ART-PRESENTATION: Ahmet Öğüt-No Poem Loves Its Poet
Ahmet Ogut, a conceptual artist from Turkey, works in a wide range of media including photography, video, and installation, in order to address topics such as cultural identities and political ideologies. His work is the perfect example of contemporary socially engaged art – Ogut often uses humor and loose narrative structures to offer his commentary on rather serious or pressing social and political issues. Ogut is regularly collaborating with people from outside of the art world so that he can produce more impactful pieces, able to create slight shifts in the perception of common, worldwide issues.
By Dimitris Lempesis
Photo: YARAT Contemporary Art Space
Ahmet Öğüt’s solo exhibition “No poem loves its poet” features two new, site-responsive commissions spanning across video and sculpture, entitled “Hiçbir şiir, şairini sevmez” (No poem loves its poet) and “Living Beings Squatting Institutions”. Referring to the physical and societal structures imposed by mankind throughout history – dividing both living beings and cultures – Öğüt’s works allude to how these structures are ultimately permeable states. The video installation “Hiçbir şiir, şairini sevmez” takes its title from a piece of Turkic graffiti the artist encountered during a visit to Sovetsky, a historic neighborhood in Baku now under demolition. Presented on a large modular LED wall, with original music composed by Sub-Botnick (Ahmet Öğüt and Maru Mushtrieva), the video features overhead footage spanning across Baku’s central districts. Two lost flight attendants can be seen within the rubble holding a road sign for Tolstoy Street, which formerly ran through the Sovetsky neighborhood. Observing the cultural evolution and radical urbanization of Azerbaijan, which has shared Soviet, Turkic and Azerbaijani histories, Öğüt gestures towards the succession of governing bodies who have attempted to remove traces of their predecessors via urban gentrification, social norms and economic powers.
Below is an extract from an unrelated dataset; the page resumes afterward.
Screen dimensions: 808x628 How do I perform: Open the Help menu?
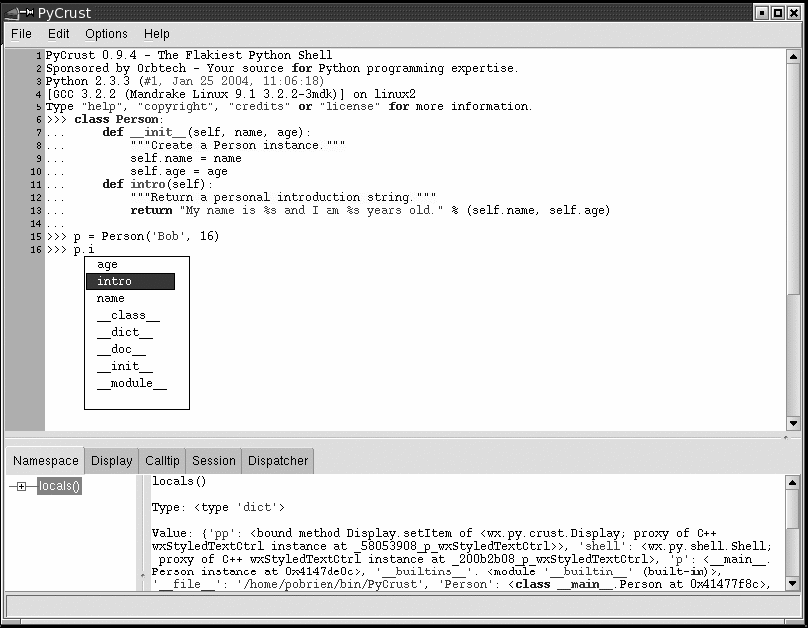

Interweaving throughout the exhibition space, an architectural installation mimics Baku’s city walls, originally erected to hide undesirable areas; those which are occupied or are remains of Soviet culture. Creating a path for viewers which both blocks and reveals the video and sculptural works, Öğüt’s installation acts as a metaphor for those who have lived and are still living in Baku today. Also featured in the exhibition, “Living Beings Squatting Institutions” is comprised of five sculptures which merge animals with the global cultural institutions they inhabit, including: the Peregrine falcons of the Tate Modern; the Weimaraner dog of the Museum of Fine Arts Boston; bats of the National Museum of Cambodia; polar bears around Artica Svalbard; and a cat of YARAT Contemporary Art Centre. Whilst Öğüt highlights how mankind has built spaces to purposefully exclude others, the artist also nods to how living beings and cultures – in their many different forms – will find ways to coexist.
Info: Curators: Mari Spirito, Protocinema and Suad Garayeva-Maleki, YARAT Contemporary Art Space, National Flag Square, Baku, Duration: 18-3-14/6/20, Days & Hours: Tue-Sun 12:00-20:00, www.yarat.az
To help prevent the spread of COVID-19, YARAT Contemporary Art Space is closed until April.